**REQUIRED ACTION**
Copy the records below exactly, from the line containing "You are a computer-use" through the last line, and leave out every picture.

**DATA LISTING**
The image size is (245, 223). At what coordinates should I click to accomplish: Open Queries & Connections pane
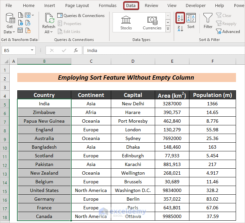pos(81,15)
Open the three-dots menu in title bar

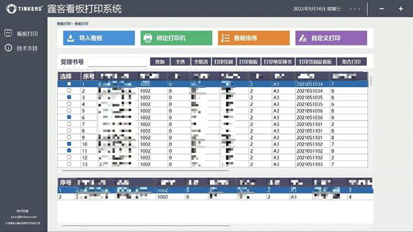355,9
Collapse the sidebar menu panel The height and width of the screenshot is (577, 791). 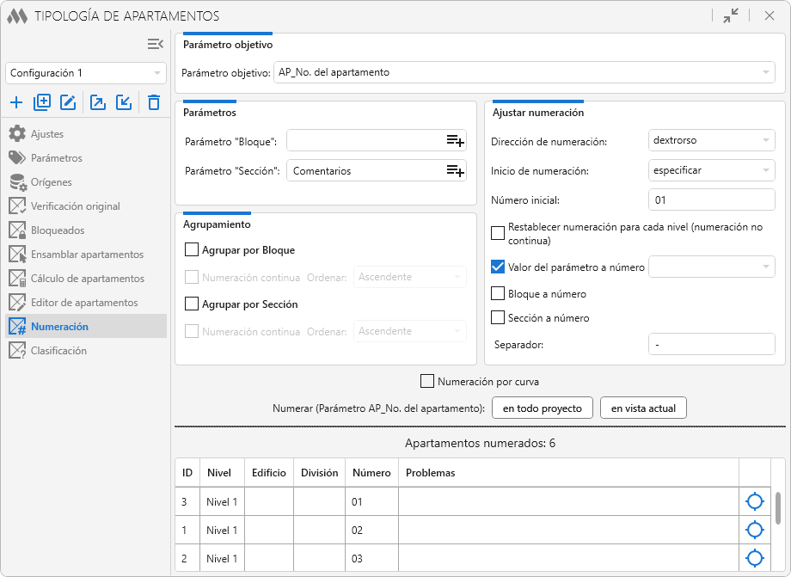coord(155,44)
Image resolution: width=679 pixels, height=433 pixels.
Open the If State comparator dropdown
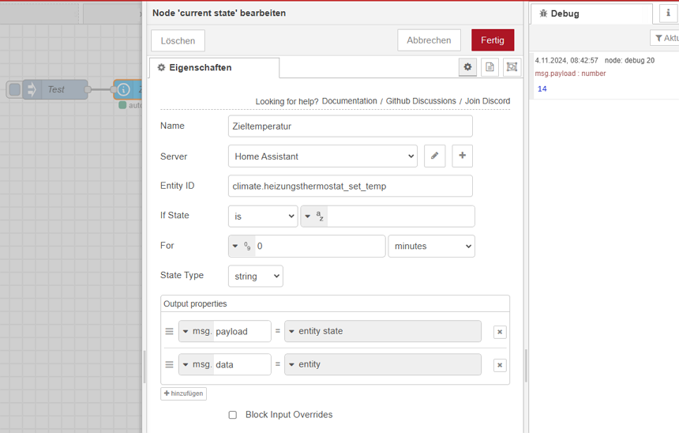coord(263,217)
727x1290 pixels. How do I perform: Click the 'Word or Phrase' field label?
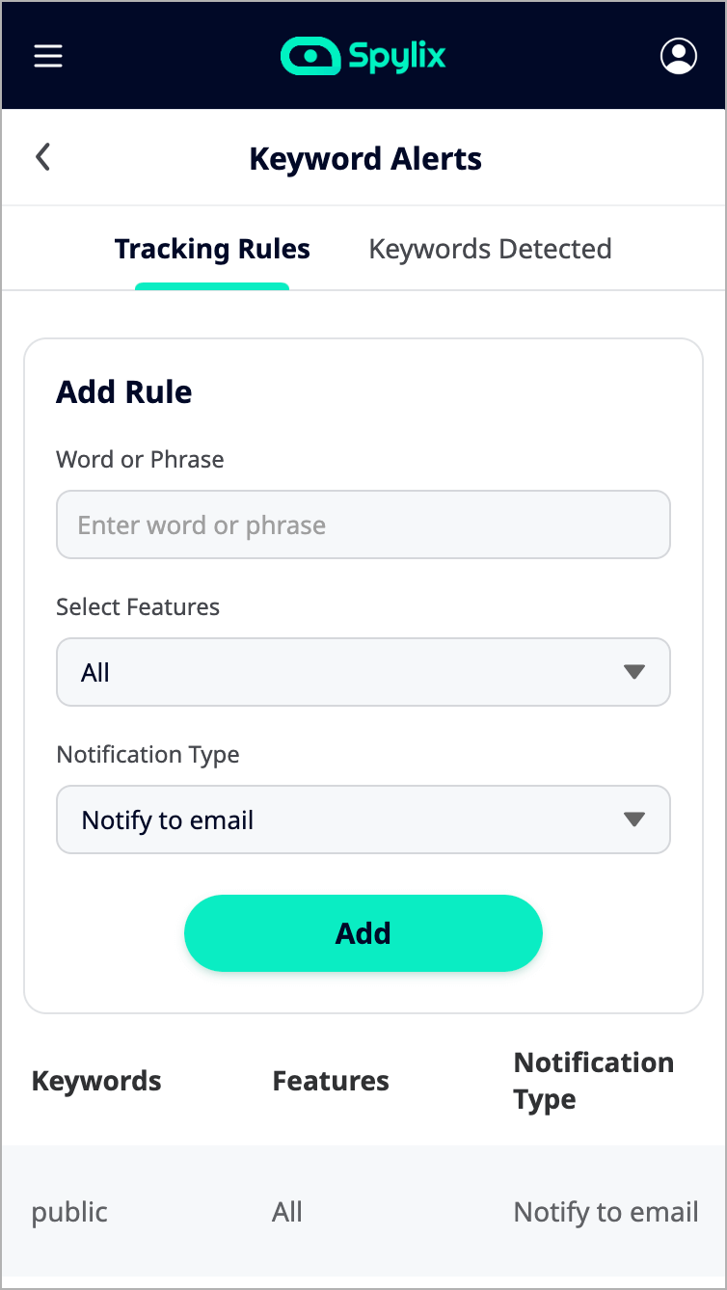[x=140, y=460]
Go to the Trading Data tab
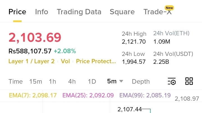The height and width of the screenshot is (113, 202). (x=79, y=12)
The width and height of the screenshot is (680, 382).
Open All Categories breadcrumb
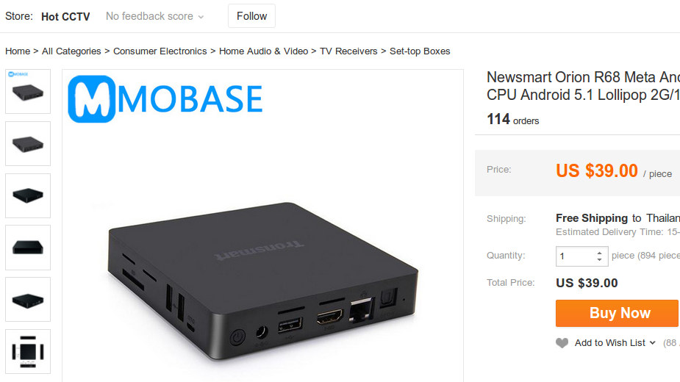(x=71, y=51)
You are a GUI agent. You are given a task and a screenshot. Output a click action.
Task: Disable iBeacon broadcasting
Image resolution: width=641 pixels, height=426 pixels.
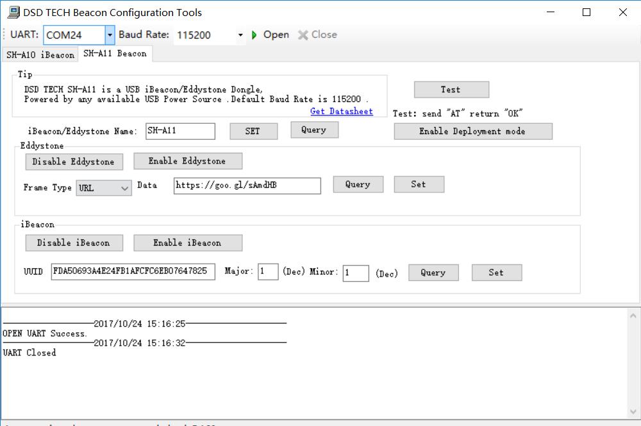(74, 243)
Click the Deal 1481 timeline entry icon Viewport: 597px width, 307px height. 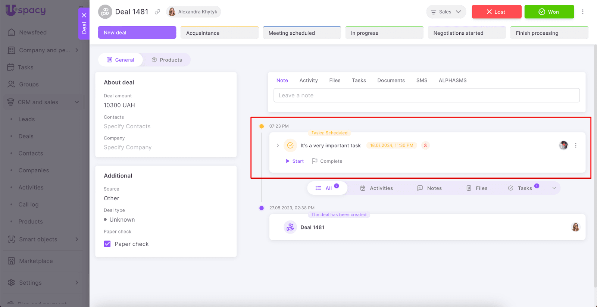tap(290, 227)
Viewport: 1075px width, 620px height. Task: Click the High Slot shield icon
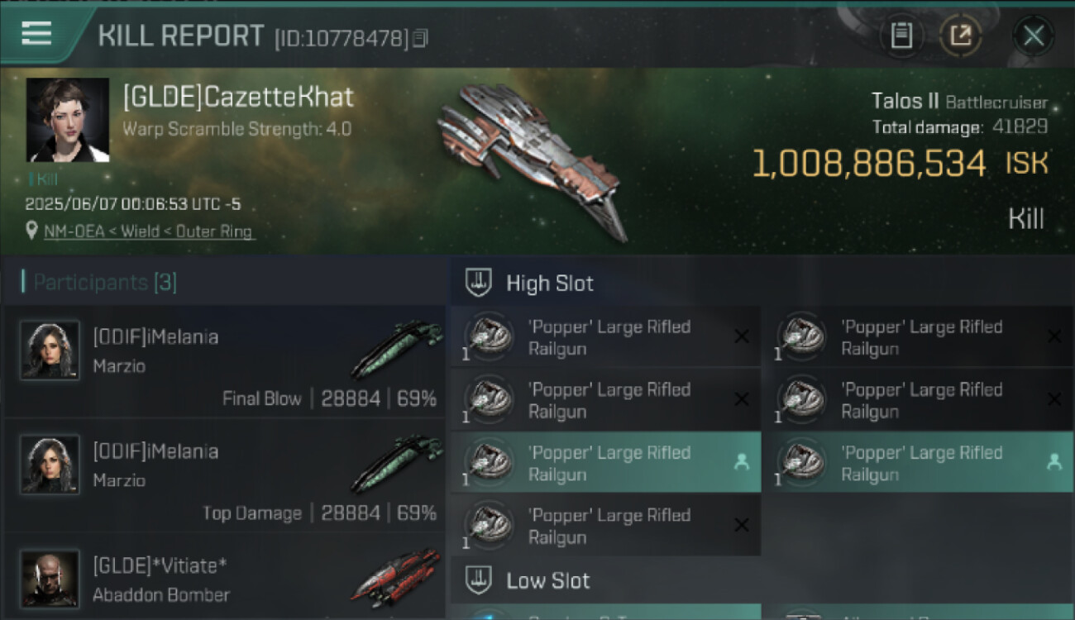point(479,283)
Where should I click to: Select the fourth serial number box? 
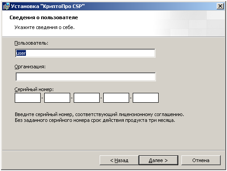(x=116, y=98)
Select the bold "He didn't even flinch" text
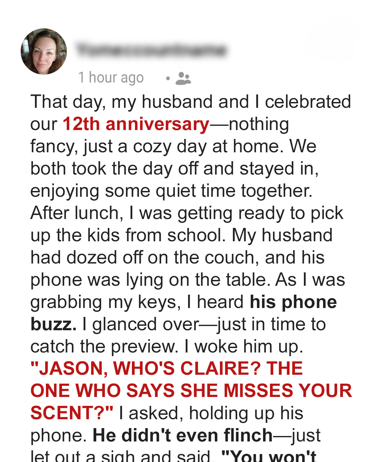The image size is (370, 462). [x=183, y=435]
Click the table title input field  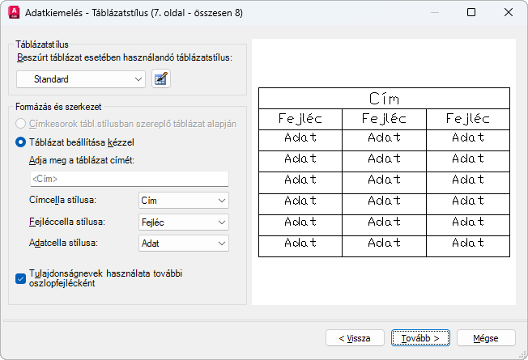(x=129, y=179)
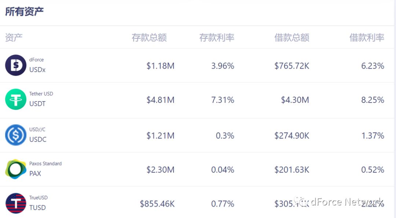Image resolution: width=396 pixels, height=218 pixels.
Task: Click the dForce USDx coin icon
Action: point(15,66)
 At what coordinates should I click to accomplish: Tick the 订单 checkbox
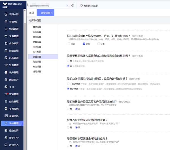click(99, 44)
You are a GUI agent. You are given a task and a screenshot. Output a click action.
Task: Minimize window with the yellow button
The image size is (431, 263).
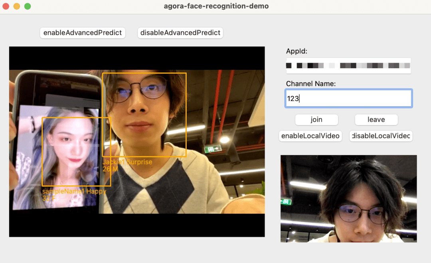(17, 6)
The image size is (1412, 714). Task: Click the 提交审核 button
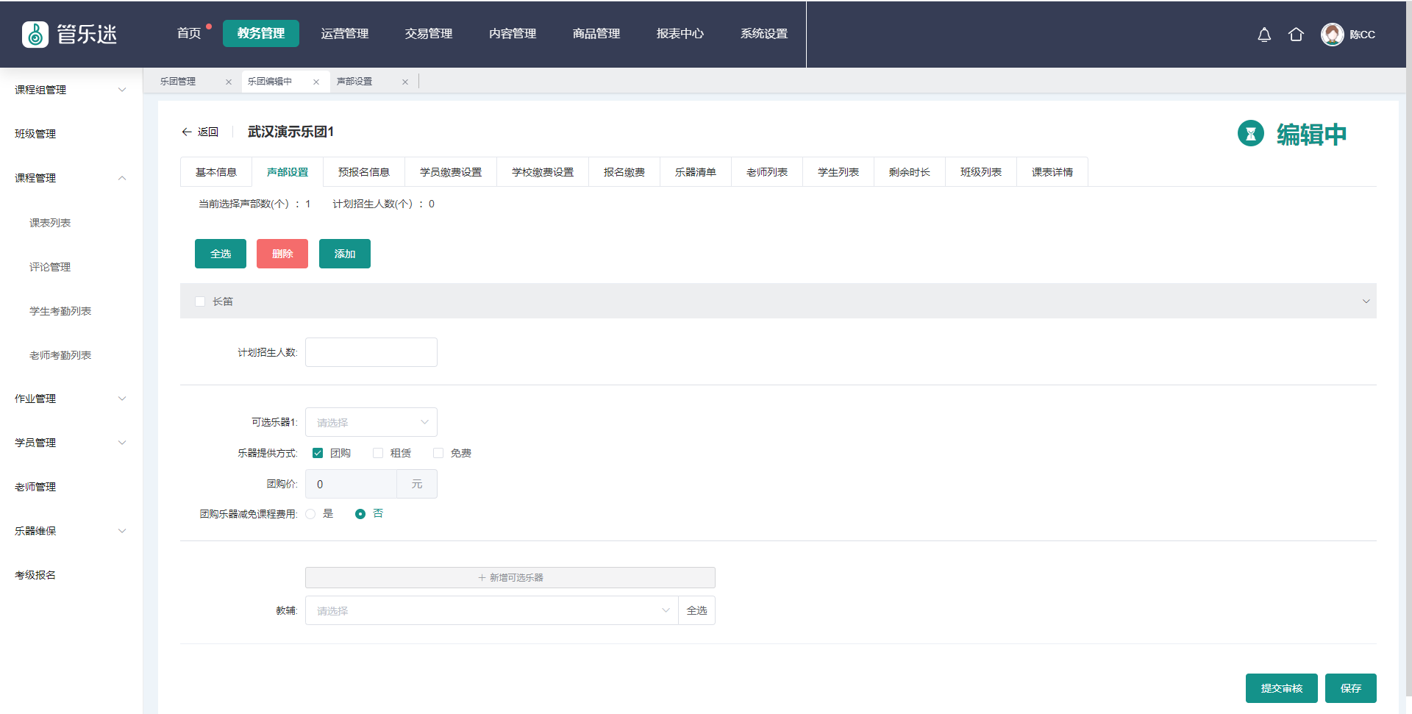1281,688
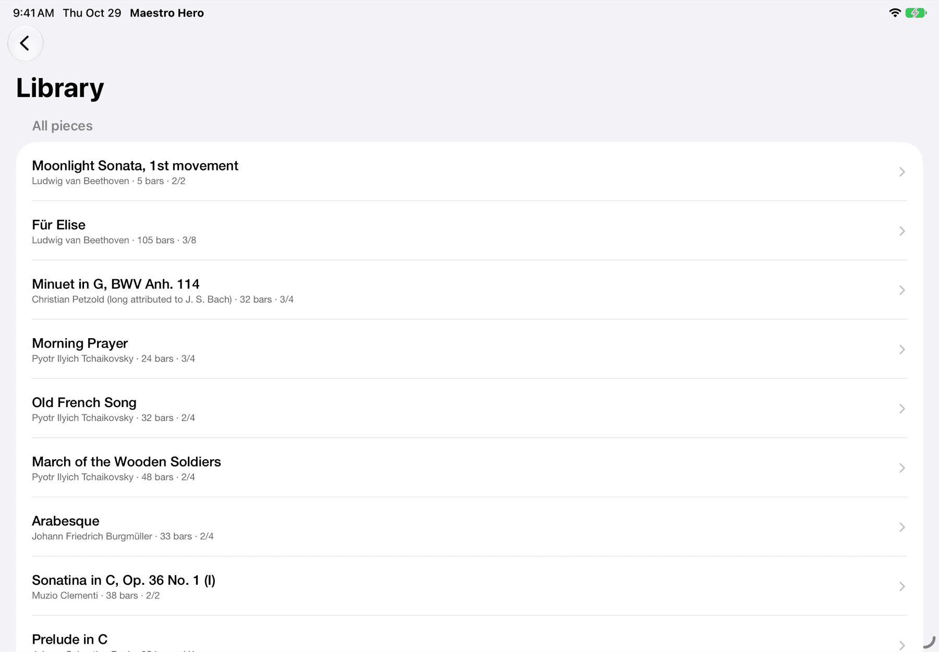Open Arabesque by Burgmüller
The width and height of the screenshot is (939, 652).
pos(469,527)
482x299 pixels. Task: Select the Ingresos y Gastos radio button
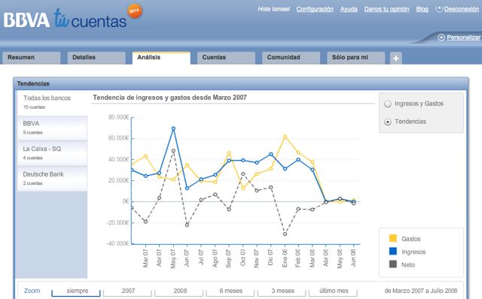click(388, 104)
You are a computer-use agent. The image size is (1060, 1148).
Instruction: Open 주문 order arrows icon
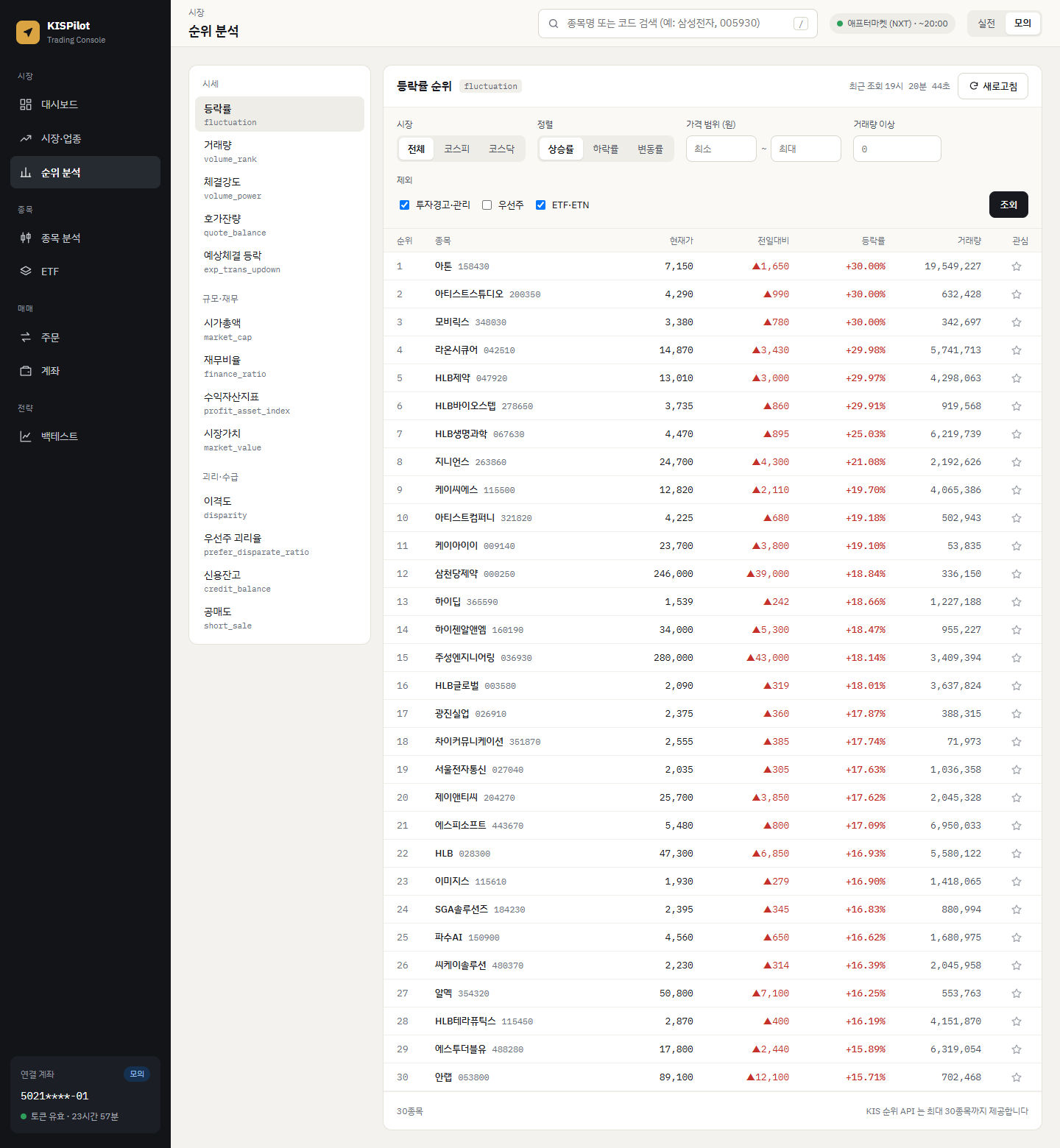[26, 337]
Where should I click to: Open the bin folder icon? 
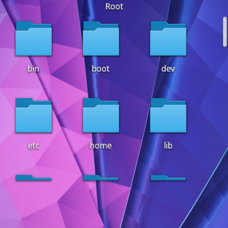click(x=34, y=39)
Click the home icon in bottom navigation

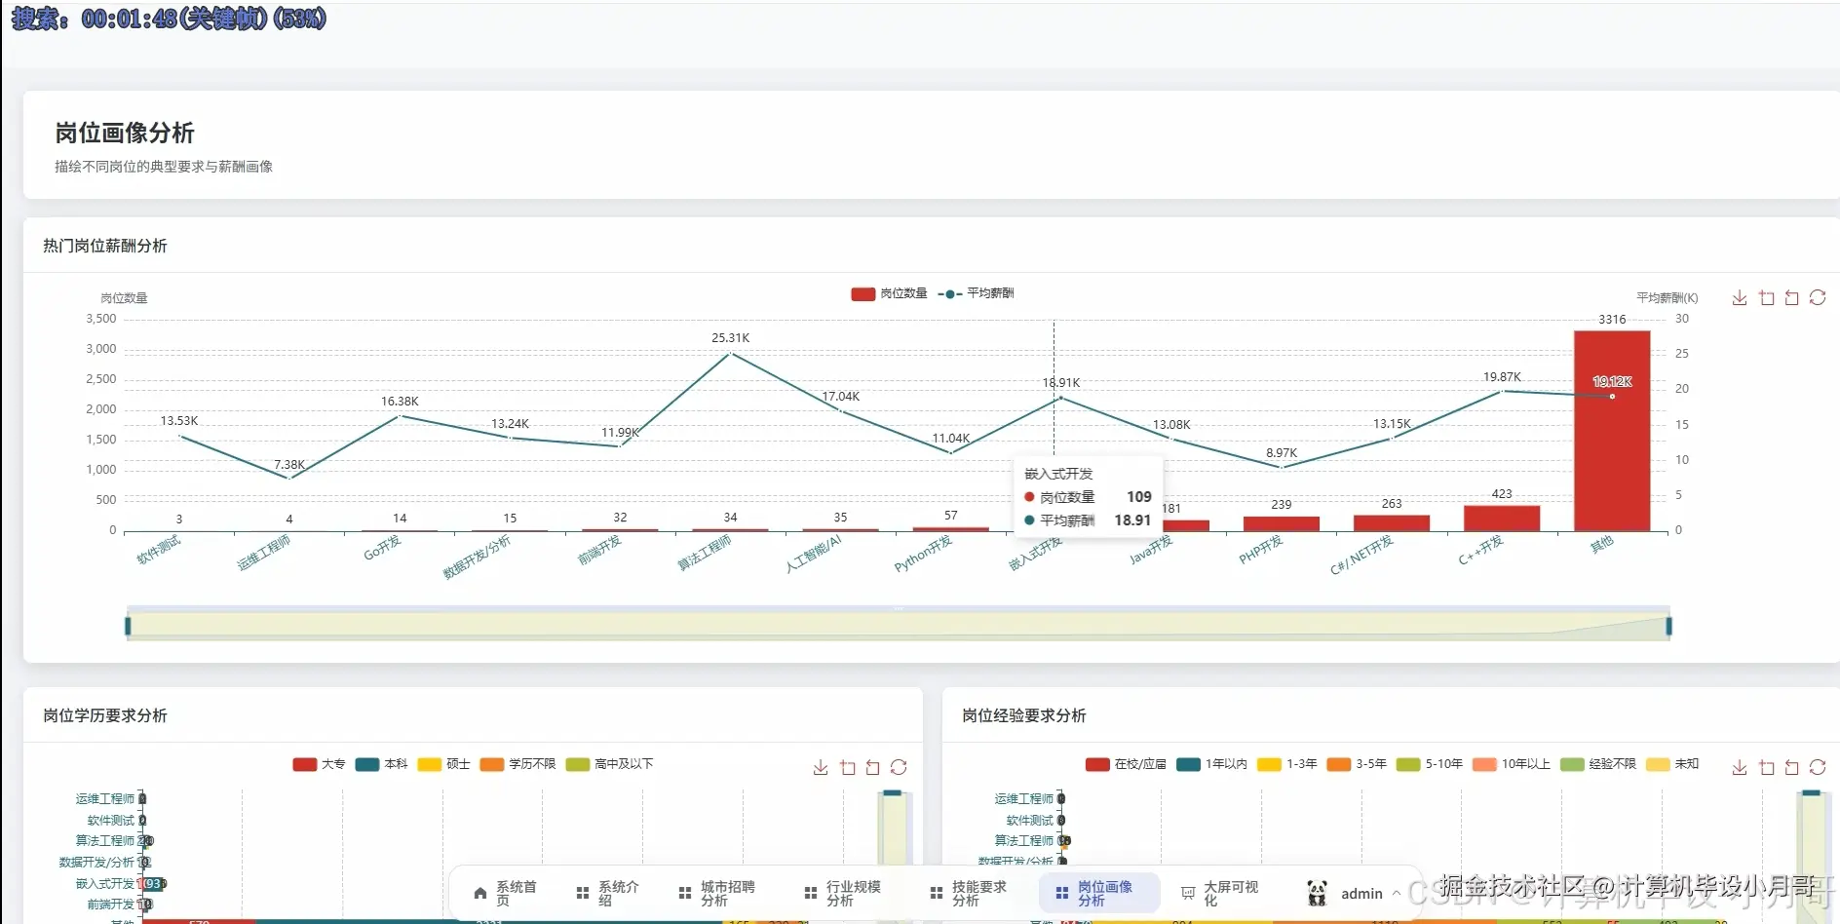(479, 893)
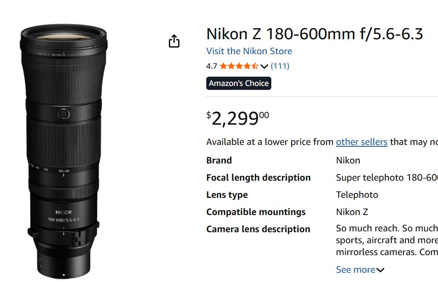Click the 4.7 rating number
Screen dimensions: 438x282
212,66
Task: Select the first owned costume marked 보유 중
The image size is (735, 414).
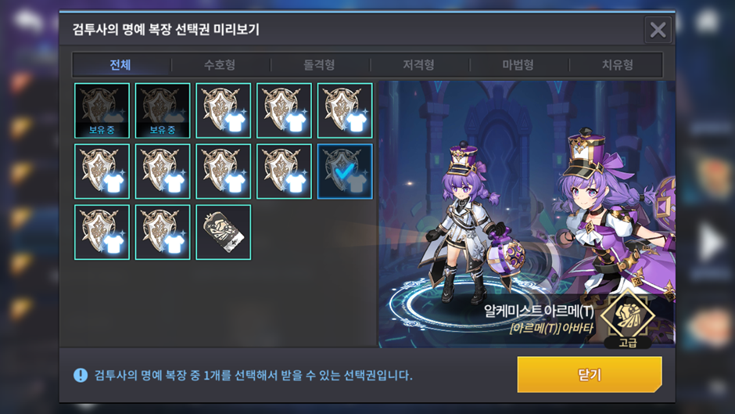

**ANSWER TO THE EXERCISE**
You are a computer-use agent. The image size is (1060, 1148).
Instruction: Open 주문 order arrows icon
[26, 337]
Where should I click to: Open the bin folder icon? 
click(x=34, y=39)
Click the home icon in bottom navigation

(479, 893)
Click the 4.7 rating number
Screen dimensions: 438x282
212,66
Task: Select the first owned costume marked 보유 중
The image size is (735, 414).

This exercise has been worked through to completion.